“You live here now, you can take all of that off.”
I untangle the dark thread of your bias from around my heart, and discard it. Turn.
After years of yearning for a child, I bend in prayer and feel the first flutter of her movement.
I reach my hand out to the golden thread of gratefulness and wrap it around my heart. Turn.
I sit at an iftar table full of women alone. No one speaks to me; instead they talk about me in Turkish. I offer to pour water for the woman next to me; she laughs and turns away.
I pull the dark thread of hurt from around my heart, and release it. Turn.
I’m in the Turkish grocery store three months after my husband left me. A man I vaguely know has cornered me and is telling me urgently about how his aunt’s husband left her for their teenage Azeri neighbor. I am uncomfortable until I realize he is really saying “I look at you and I see my aunt . . . my mother . . . my sister . . .” and my heart cracks.
I grasp the golden thread of acceptance and wrap it around my heart. Turn.
“Sister, your voice is your awrah, you should not be speaking here.”
I pull the dark thread of your twisted expectation from around my heart, and release it. Turn.
A woman confronts me about my headscarf over the potatoes in the grocery store. I try to stay calm and, babbling, compare it to wearing crucifix necklaces. Her face relaxes as her hand grabs at the necklace I couldn’t see under her blouse.
I reach for the golden thread of shared humanity, and wrap it around my heart. Turn.
I come around the corner and the imam flinches at seeing a woman in the mosque.
I untangle your sickness from around my heart and discard it. Turn.

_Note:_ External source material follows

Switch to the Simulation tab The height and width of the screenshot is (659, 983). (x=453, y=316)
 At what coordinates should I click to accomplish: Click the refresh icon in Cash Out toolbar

My daughter gazes into the water as I dip my paddle into the lake. I see a gaggle of Yemeni refugee girls gathered on the bank, staring at us in our kayaks. Their mothers huddle nearby on their picnic blanket, unmoving, as the girls run to keep pace with us, pointing at my headscarf and burkini. “You’re lucky!”
I reach for the golden thread of possibility and opportunity, and wrap it around my heart. I pray those girls will remember me, gliding on the water, free, and do the same. Turn.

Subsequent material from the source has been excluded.